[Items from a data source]
________________________________________

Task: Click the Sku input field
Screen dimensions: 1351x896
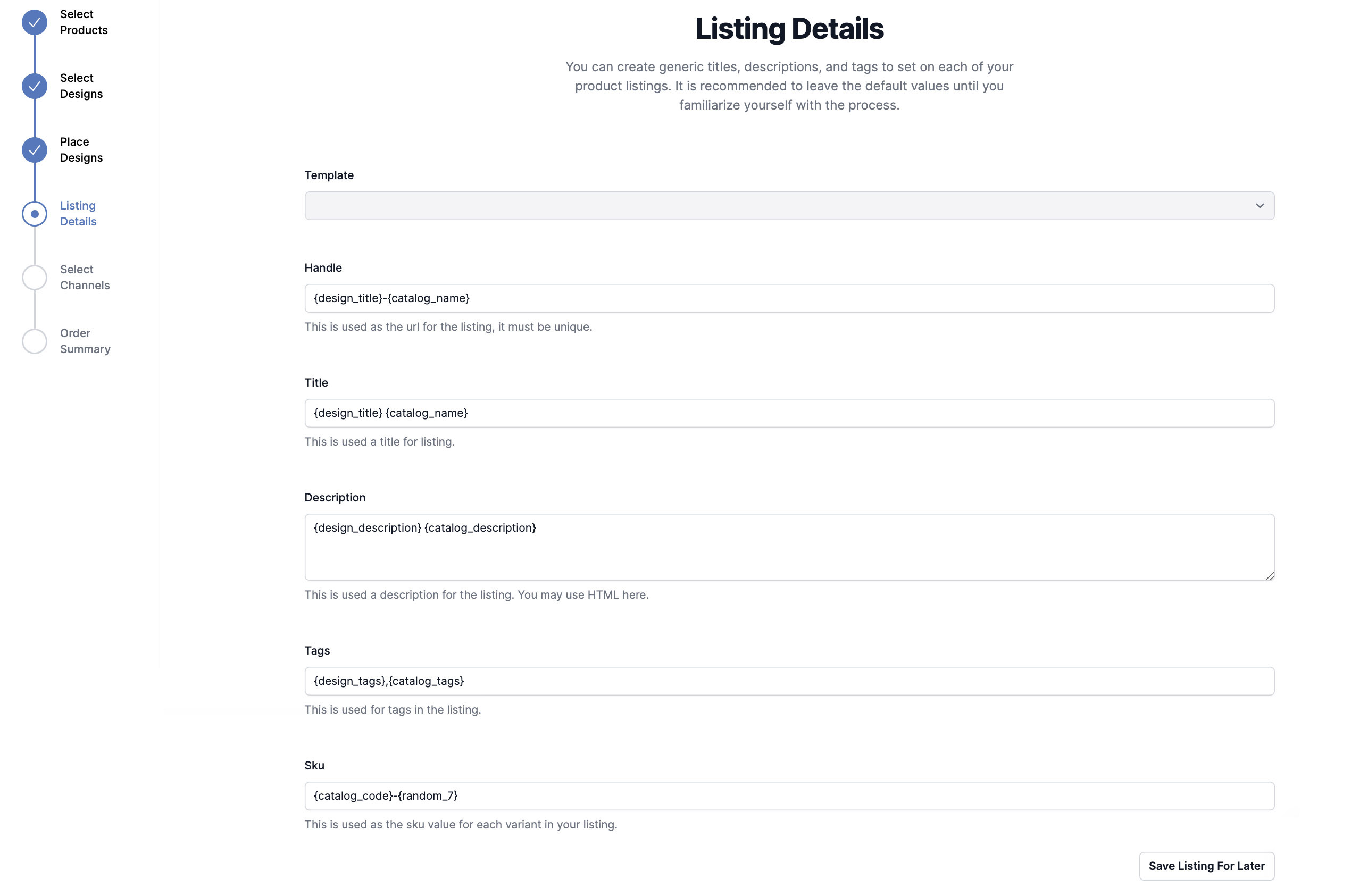Action: (x=789, y=796)
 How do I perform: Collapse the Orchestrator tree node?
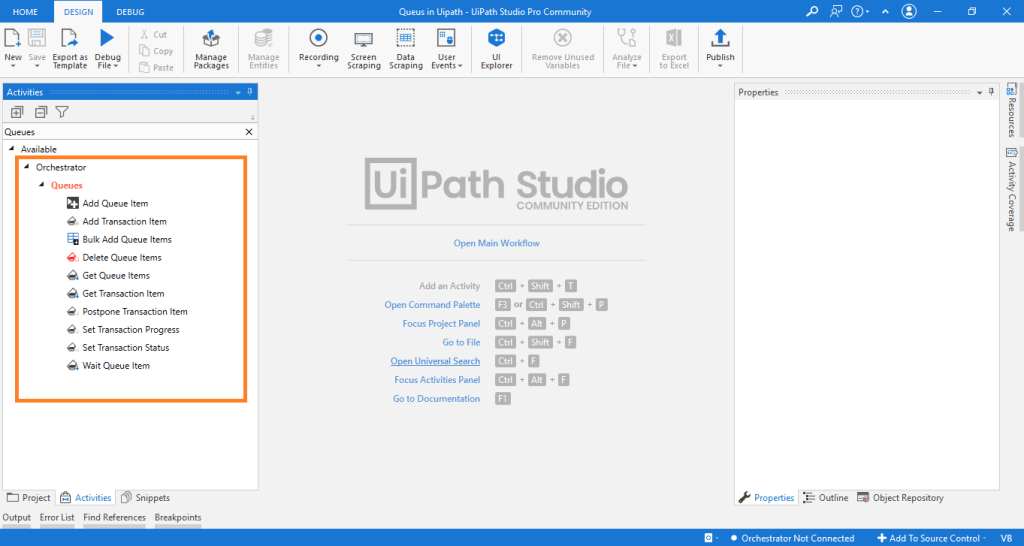[x=27, y=168]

________________________________________

Work instruction: Transcribe exactly the lines that go from the one holding "How do I perform: Collapse" through the last line of the entries, both included, and nothing besides them. Do not include any pictures.

Result of this exercise:
 How do I perform: Collapse the Orchestrator tree node?
[x=27, y=168]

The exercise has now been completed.